◆ **What the exercise asks**: Each line of the listing that includes "previous" should be reported.

◆ **The data**:
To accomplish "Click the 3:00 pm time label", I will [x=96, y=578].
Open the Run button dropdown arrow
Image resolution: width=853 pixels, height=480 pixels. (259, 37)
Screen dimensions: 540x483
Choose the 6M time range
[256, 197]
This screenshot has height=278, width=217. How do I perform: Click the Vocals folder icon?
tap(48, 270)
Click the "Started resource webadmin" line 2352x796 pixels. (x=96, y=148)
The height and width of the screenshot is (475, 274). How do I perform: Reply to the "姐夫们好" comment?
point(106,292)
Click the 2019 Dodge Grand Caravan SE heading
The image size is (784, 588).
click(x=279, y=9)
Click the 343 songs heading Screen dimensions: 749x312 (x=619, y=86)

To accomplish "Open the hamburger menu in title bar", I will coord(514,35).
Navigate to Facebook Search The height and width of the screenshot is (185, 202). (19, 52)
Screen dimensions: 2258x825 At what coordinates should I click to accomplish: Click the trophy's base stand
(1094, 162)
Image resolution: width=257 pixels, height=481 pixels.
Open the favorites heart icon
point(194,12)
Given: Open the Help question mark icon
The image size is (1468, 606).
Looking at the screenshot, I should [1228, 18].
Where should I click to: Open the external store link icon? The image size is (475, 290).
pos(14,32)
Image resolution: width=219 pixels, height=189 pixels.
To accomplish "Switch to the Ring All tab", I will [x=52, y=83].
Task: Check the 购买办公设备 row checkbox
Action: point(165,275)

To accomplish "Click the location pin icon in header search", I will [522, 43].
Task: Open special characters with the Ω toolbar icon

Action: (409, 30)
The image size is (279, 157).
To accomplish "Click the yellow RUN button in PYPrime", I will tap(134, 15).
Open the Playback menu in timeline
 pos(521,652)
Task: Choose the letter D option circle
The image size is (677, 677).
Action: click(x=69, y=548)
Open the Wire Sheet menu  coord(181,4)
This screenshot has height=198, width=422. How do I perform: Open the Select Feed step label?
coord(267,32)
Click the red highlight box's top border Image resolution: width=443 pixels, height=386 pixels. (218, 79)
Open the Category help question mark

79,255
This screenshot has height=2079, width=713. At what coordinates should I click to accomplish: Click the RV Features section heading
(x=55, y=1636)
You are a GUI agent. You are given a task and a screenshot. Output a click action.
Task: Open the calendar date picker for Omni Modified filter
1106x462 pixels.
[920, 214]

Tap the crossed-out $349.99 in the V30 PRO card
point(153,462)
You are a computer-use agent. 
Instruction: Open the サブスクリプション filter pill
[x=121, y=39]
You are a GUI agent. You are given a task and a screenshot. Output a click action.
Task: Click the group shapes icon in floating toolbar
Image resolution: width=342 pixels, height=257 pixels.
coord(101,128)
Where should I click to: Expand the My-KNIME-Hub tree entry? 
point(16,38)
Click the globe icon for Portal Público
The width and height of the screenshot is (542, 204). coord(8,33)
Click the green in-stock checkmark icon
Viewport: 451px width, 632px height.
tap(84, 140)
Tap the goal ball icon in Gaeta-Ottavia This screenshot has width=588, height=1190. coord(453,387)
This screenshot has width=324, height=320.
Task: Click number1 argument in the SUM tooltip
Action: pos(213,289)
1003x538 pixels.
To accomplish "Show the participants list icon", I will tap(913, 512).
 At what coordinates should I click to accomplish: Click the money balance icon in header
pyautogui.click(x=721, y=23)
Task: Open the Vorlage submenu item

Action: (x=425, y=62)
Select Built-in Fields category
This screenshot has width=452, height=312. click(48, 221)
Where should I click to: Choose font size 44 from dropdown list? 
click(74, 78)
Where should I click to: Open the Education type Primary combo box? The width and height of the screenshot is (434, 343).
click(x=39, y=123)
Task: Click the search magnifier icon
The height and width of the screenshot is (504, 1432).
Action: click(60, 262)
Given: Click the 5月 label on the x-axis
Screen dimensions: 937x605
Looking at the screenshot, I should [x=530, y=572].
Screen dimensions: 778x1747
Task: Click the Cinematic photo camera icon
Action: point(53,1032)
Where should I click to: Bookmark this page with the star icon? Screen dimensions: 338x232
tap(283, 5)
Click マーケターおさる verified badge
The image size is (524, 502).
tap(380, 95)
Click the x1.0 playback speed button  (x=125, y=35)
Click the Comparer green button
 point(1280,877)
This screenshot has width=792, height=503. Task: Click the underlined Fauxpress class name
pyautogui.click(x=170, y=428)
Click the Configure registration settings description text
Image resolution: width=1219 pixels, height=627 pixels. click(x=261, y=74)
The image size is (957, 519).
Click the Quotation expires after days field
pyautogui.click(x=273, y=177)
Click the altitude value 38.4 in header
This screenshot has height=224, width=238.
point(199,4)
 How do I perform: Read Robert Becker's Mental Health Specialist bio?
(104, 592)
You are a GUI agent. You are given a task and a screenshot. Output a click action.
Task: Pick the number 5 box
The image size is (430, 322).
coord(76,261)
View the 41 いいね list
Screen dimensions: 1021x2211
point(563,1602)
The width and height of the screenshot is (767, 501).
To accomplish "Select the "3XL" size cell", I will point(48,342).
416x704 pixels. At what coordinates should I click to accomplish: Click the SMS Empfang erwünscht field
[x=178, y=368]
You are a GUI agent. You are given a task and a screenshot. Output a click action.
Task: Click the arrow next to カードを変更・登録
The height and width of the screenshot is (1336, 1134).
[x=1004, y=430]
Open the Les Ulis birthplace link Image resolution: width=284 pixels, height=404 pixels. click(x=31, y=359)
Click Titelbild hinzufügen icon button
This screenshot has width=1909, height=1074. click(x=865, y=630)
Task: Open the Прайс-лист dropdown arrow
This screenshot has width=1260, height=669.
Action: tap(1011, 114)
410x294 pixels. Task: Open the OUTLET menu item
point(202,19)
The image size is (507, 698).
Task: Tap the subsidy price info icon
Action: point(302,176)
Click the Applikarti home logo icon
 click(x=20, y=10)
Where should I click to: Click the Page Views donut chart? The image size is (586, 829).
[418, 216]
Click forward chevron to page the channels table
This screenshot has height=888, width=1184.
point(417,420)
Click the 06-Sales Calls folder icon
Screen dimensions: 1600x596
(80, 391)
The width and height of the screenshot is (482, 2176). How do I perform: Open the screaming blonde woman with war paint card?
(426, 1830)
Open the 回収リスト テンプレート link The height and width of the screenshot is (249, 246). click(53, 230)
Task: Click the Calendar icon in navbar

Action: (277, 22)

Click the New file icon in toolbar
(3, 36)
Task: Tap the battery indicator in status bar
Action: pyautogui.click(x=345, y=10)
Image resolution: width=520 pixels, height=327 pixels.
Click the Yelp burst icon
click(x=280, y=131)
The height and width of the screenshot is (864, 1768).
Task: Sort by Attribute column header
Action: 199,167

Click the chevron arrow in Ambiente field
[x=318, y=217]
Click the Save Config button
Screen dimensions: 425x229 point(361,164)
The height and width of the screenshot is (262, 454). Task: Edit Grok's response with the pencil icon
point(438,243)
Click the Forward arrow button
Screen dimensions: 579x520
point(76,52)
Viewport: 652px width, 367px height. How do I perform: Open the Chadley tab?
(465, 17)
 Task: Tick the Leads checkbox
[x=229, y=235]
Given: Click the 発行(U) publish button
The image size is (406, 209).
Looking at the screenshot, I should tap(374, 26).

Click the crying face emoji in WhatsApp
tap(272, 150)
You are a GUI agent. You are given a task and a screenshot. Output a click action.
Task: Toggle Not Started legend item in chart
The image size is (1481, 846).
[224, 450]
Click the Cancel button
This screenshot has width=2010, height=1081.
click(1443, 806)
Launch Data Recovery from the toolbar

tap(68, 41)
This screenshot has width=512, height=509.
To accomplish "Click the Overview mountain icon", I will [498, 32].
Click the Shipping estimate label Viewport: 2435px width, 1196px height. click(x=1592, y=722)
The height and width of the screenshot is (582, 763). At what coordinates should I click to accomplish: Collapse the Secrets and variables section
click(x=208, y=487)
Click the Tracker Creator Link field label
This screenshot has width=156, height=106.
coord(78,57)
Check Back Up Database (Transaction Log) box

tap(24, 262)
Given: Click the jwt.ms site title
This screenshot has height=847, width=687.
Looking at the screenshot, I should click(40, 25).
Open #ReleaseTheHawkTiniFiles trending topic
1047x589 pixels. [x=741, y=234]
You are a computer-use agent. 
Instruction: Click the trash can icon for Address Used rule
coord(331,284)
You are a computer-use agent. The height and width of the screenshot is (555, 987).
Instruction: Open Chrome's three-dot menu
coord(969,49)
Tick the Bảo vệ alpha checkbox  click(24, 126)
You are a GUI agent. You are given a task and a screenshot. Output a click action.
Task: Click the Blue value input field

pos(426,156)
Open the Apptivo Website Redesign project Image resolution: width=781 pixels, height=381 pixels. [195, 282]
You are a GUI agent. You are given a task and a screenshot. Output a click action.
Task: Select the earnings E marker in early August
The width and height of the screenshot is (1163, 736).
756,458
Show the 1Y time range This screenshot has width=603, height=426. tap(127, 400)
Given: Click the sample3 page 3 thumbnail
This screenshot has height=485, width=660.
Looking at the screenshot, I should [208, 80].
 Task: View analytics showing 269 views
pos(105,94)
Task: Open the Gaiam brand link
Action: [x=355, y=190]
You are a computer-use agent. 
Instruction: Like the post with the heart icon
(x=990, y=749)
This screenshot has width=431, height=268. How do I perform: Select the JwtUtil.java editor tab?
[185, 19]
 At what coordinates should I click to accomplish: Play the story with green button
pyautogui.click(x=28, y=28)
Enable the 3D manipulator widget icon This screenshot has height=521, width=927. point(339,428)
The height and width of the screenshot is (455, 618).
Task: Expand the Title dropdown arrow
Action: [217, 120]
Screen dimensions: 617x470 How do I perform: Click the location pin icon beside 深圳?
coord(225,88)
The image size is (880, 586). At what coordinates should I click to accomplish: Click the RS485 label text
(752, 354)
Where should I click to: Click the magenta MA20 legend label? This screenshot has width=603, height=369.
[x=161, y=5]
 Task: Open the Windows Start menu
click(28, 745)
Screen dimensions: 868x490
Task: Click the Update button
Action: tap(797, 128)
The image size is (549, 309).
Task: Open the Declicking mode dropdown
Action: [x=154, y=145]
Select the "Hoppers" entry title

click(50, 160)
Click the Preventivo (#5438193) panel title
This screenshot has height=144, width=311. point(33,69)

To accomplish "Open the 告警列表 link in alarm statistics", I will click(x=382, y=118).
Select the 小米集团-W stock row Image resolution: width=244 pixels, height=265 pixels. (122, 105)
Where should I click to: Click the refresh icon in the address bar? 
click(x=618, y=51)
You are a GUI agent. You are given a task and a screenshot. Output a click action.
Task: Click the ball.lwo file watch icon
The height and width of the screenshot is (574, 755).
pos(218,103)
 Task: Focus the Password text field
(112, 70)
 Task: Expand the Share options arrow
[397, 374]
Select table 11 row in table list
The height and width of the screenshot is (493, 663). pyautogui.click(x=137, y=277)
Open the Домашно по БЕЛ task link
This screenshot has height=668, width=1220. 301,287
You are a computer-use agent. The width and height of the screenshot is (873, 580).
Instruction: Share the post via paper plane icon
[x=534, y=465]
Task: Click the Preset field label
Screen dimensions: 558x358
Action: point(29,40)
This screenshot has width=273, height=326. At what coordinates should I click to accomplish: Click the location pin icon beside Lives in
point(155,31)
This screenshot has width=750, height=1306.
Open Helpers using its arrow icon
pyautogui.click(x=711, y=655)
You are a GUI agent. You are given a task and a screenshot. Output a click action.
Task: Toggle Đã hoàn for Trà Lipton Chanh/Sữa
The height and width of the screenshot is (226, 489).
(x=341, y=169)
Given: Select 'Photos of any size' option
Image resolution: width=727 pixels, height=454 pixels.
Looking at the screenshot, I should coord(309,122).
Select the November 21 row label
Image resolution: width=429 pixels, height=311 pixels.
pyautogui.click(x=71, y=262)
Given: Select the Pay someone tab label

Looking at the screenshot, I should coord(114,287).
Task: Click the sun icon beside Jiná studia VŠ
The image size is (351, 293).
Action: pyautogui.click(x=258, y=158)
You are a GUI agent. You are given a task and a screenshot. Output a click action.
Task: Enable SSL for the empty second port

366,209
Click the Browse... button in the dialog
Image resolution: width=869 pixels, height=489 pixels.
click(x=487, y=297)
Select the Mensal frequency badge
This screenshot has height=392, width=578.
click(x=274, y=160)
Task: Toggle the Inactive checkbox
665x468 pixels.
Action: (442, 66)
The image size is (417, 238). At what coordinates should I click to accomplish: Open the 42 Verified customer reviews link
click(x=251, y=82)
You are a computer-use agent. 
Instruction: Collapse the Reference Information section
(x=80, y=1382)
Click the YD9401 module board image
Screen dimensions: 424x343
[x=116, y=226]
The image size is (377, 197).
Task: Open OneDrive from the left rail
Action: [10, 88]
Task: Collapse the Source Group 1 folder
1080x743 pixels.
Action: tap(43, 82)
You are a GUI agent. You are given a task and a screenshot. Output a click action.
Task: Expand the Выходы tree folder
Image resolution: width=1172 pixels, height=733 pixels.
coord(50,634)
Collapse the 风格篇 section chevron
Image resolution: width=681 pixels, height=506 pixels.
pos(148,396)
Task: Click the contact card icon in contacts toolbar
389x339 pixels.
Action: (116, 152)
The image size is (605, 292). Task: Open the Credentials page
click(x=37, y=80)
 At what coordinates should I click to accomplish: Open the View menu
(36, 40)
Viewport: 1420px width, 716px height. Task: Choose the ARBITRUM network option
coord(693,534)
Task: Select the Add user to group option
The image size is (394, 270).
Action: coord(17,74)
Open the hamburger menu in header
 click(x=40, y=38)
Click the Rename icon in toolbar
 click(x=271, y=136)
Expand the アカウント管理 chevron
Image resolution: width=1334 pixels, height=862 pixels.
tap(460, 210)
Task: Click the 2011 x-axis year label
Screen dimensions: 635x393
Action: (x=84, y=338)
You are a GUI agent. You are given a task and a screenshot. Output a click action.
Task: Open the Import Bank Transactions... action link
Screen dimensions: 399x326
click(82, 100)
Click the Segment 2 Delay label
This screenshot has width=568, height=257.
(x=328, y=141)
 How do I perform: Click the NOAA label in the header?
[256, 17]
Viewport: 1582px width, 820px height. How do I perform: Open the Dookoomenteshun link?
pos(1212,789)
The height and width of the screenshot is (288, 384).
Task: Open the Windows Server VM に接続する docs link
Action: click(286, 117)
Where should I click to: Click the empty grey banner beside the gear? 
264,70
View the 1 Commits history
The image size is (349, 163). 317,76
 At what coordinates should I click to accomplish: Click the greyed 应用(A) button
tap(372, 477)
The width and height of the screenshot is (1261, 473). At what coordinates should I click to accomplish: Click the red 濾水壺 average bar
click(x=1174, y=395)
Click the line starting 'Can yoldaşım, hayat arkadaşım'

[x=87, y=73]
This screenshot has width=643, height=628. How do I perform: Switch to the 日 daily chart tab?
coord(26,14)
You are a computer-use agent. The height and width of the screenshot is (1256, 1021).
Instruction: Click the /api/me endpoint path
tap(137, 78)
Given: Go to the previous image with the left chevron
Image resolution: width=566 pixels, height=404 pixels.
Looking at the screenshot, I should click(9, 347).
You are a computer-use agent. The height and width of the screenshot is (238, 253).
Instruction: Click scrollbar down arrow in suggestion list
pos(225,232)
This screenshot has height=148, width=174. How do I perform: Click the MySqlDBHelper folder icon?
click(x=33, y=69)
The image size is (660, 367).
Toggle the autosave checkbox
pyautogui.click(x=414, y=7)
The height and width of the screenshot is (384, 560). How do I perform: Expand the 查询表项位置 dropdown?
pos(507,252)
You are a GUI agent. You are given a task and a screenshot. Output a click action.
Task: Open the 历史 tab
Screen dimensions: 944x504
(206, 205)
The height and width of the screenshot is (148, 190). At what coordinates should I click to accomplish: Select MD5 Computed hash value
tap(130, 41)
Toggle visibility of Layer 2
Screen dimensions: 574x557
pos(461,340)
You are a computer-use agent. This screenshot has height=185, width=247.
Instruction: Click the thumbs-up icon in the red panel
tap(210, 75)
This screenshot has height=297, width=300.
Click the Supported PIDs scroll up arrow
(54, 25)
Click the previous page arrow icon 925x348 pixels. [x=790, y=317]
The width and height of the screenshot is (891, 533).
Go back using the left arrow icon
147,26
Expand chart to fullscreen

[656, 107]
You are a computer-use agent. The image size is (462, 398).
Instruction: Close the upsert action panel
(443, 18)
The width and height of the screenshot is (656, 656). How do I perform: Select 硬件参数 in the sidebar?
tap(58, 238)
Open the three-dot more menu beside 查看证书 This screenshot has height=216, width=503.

◆ **Answer to this problem**:
Given: Go to the previous image with the left chevron
Click the previous page arrow icon 925x348 pixels. [x=790, y=317]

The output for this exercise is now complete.